- **Aim of the exercise**:
Can you extend the HTML Purifier documentation on URI filters below, picking up right after its entry for Port?

- **Provided text**:
■ ■ ■ ■ ■

URI Filters

Filed under End-User
Return to the index.
HTML Purifier End-User Documentation

This is a quick and dirty document to get you on your way to writing custom URI filters for your own URL filtering needs. Why would you want to write a URI filter? If you need URIs your users put into HTML to magically change into a different URI, this is exactly what you need!

Creating the class

Any URI filter you make will be a subclass of HTMLPurifier_URIFilter. The scaffolding is thus:

class HTMLPurifier_URIFilter_NameOfFilter extends HTMLPurifier_URIFilter
{
    var $name = 'NameOfFilter';
    function prepare($config) {}
    function filter(&$uri, $config, &$context) {}
}

Fill in the variable $name with the name of your filter, and take a look at the two methods. prepare() is an initialization method that is called only once, before any filtering has been done of the HTML. Use it to perform any costly setup work that only needs to be done once. filter() is the guts and innards of our filter: it takes the URI and does whatever needs to be done to it.

If you've worked with HTML Purifier, you'll recognize the $config and $context parameters. On the other hand, $uri is something unique to this section of the application: it's a HTMLPurifier_URI object. The interface is thus:

class HTMLPurifier_URI
{
    var $scheme, $userinfo, $host, $port, $path, $query, $fragment;
    function HTMLPurifier_URI($scheme, $userinfo, $host, $port, $path, $query, $fragment);
    function toString();
    function copy();
    function getSchemeObj($config, &$context);
    function validate($config, &$context);
}

The first three methods are fairly self-explanatory: you have a constructor, a serializer, and a cloner. Generally, you won't be using them when you are manipulating the URI objects themselves. getSchemeObj() is a special purpose method that returns a HTMLPurifier_URIScheme object corresponding to the specific URI at hand. validate() performs general-purpose validation on the internal components of a URI. Once again, you don't need to worry about these: they've already been handled for you.

URI format

As a URIFilter, we're interested in the member variables of the URI object.

Scheme The protocol for identifying (and possibly locating) a resource (http, ftp, https)
Userinfo User information such as a username (bob)
Host Domain name or IP address of the server (example.com, 127.0.0.1)
Port Network port number for the server (80, 12345)

■ ■ ■ ■ ■

- **Dataset records**:
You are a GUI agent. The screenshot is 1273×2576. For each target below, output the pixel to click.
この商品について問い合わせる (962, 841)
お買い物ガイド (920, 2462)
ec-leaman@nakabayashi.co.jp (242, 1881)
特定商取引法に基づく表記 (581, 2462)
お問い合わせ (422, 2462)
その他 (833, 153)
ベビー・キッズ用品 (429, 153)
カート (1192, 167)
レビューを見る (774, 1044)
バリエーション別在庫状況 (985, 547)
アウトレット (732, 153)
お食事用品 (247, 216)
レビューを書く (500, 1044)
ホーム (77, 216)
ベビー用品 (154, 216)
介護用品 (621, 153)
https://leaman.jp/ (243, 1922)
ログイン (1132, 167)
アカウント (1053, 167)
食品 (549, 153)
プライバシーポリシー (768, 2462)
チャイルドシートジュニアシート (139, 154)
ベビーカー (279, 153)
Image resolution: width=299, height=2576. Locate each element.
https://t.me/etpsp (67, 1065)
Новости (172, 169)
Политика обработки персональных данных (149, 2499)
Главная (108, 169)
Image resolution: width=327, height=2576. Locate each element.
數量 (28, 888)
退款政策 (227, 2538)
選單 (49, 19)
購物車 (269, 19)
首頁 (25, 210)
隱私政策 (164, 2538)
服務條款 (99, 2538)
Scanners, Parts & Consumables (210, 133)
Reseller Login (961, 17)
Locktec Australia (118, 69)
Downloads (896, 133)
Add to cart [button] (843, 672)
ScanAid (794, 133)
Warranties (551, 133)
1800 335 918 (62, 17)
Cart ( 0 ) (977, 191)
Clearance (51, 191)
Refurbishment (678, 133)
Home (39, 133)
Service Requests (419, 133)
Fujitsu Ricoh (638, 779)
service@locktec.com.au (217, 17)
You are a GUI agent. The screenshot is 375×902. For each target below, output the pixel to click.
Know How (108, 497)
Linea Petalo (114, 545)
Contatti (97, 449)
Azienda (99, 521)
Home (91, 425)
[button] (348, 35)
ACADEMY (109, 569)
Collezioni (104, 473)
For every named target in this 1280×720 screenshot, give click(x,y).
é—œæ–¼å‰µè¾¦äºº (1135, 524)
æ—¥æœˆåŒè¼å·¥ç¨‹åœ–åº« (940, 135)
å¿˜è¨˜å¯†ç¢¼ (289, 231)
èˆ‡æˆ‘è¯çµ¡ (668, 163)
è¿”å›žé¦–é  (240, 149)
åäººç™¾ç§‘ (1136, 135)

■ ■ ■ ■ ■

- **Answer for the task**:
Path Data that identifies the resource, possibly hierarchical (/path/to, ed@example.com)
Query String of information to be interpreted by the resource (?q=search-term)
Fragment Additional information for the resource after retrieval (#bookmark)

Because the URI is presented to us in this form, and not http://bob@example.com:8080/foo.php?q=string#hash, it saves us a lot of trouble in having to parse the URI every time we want to filter it. For the record, the above URI has the following components:

Scheme http
Userinfo bob
Host example.com
Port 8080
Path /foo.php
Query q=string
Fragment hash

Note that there is no question mark or octothorpe in the query or fragment: these get removed during parsing.

With this information, you can get straight to implementing your filter() method. But one more thing...

Return value: Boolean, not URI

You may have noticed that the URI is being passed in by reference. This means that whatever changes you make to it, those changes will be reflected in the URI object the callee had. Do not return the URI object: it is unnecessary and will cause bugs. Instead, return a boolean value, true if the filtering was successful, or false if the URI is beyond repair and needs to be axed.

Let's suppose I wanted to write a filter that de-internationalized domain names by converting them to Punycode. Assuming that punycode_encode($input) converts $input to Punycode and returns false on failure:

class HTMLPurifier_URIFilter_ConvertIDNToPunycode extends HTMLPurifier_URIFilter
{
    var $name = 'ConvertIDNToPunycode';
    function filter(&$uri, $config, &$context) {
        if (is_null($uri->host)) return true;
        if ($uri->host == utf8_decode($uri->host) {
            // is ASCII, abort
            return true;
        }
        $host = punycode_encode($uri->host);
        if ($host === false) return false;
        $uri->host = $host;
        return true;
    }
}

Notice I did not return $uri;.

Activating your filter

Having a filter is all well and good, but you need to tell HTML Purifier to use it. Fortunately, this part's simple:

$uri =& $config->getDefinition('URI');
$uri->addFilter(new HTMLPurifier_URIFilter_NameOfFilter());

If you want to be really fancy, you can define a configuration directive for your filter and have HTML Purifier automatically manage whether or not your filter gets loaded or not (this is how internal filters manage things):

HTMLPurifier_ConfigSchema::define(
    'URI', 'NameOfFilter', false, 'bool',
    'What your filter does.'
);
$uri =& $config->getDefinition('URI', true);
$uri->registerFilter(new HTMLPurifier_URIFilter_NameOfFilter());

Now, your filter will only be called when %URI.NameOfFilter is set to true.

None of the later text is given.